Tally the lines below that contain the word "computer". Only the total should be given.

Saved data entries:
****************

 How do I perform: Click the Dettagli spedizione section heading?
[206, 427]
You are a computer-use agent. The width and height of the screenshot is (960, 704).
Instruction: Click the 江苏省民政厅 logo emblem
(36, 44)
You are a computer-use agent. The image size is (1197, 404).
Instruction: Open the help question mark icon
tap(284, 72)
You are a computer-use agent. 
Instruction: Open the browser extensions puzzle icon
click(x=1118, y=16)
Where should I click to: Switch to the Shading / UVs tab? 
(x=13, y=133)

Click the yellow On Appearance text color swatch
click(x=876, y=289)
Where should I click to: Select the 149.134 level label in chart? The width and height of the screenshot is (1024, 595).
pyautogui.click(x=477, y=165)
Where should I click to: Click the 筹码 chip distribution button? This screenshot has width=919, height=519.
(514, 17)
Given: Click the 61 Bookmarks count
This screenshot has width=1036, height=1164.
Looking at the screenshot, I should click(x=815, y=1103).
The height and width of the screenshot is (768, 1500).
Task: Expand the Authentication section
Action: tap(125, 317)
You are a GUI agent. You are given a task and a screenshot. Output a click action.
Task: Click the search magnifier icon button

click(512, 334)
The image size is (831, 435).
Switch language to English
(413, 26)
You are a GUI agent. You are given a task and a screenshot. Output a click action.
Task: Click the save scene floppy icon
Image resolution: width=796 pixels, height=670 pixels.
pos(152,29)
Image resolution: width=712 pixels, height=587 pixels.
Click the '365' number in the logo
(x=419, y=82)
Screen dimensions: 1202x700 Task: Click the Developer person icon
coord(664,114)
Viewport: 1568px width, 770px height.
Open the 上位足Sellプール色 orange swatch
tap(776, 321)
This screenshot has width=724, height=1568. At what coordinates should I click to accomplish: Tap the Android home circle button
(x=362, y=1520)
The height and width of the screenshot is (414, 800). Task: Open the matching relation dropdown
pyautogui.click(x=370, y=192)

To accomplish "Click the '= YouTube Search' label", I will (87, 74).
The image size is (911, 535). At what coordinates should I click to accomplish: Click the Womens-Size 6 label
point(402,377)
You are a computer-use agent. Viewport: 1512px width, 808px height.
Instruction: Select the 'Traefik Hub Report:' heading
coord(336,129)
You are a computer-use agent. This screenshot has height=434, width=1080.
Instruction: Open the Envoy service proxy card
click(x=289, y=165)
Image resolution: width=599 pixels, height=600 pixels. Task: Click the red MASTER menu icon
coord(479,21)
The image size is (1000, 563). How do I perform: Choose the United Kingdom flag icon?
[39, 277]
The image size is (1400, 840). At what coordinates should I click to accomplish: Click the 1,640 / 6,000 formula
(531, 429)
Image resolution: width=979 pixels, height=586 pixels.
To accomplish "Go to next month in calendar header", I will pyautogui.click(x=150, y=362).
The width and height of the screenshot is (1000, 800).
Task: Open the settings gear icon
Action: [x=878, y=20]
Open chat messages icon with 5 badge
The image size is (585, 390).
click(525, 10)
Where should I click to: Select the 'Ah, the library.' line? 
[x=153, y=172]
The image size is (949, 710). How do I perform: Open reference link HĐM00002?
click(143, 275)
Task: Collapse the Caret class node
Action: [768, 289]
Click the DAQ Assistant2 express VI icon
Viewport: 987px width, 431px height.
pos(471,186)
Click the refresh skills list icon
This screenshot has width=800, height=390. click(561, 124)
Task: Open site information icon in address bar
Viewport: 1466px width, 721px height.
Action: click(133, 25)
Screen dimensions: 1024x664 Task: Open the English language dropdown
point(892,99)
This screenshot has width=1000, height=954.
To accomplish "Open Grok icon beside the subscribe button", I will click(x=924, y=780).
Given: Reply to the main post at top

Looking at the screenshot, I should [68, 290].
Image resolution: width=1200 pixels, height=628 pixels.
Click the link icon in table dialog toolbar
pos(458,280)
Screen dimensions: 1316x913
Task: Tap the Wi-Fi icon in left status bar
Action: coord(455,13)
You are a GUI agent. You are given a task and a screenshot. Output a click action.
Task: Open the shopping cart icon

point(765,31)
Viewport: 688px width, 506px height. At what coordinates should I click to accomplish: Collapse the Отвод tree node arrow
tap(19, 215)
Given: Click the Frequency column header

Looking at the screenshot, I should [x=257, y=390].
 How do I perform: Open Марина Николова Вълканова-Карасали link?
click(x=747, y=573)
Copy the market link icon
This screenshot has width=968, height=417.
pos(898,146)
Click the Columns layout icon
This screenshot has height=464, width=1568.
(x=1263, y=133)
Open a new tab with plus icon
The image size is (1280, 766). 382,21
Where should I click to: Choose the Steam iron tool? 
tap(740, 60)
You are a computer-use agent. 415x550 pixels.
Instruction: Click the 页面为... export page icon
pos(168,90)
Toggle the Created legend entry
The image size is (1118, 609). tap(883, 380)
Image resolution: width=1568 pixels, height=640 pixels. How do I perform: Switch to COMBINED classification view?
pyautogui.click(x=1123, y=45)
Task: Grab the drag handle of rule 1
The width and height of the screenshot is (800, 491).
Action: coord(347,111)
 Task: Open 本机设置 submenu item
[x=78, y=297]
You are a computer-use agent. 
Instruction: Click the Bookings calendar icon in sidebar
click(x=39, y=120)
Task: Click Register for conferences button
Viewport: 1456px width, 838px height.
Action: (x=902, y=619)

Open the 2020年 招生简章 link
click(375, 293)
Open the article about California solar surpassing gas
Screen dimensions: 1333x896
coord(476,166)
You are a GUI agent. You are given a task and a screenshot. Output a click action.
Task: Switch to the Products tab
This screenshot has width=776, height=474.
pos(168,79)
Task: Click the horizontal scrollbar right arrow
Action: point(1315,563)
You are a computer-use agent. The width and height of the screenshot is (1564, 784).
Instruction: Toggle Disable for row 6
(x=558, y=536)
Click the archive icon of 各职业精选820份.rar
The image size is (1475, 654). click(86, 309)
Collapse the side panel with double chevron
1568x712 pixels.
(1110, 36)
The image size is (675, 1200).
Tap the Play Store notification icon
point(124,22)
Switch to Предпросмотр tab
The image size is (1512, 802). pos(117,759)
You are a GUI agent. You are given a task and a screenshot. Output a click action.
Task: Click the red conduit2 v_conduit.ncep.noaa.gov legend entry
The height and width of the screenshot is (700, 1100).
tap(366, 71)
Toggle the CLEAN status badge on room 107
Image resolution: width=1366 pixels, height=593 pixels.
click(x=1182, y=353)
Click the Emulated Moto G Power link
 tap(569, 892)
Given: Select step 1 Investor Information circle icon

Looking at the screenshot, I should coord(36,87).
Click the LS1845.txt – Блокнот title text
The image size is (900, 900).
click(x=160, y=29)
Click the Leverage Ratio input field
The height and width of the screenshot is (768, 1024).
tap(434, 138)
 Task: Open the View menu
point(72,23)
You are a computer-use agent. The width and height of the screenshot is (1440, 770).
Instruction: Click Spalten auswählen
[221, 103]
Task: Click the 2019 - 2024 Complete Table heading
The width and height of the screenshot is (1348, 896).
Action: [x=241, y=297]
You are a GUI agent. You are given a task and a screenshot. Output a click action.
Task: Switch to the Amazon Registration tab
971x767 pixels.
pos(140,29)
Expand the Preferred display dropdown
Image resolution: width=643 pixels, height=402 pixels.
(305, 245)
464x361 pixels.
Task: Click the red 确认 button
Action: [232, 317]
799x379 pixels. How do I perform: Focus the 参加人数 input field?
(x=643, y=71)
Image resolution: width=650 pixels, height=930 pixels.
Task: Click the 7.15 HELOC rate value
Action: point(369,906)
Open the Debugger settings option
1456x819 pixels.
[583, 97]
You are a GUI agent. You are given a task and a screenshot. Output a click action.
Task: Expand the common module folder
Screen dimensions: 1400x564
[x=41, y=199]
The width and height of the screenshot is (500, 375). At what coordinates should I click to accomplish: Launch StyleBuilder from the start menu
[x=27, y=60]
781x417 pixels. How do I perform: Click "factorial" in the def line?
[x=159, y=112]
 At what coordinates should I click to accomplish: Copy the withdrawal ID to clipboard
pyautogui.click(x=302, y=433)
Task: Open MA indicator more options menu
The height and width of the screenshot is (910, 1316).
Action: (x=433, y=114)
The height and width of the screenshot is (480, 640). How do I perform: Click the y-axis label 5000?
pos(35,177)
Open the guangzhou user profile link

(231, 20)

****************

Solution to this task: 9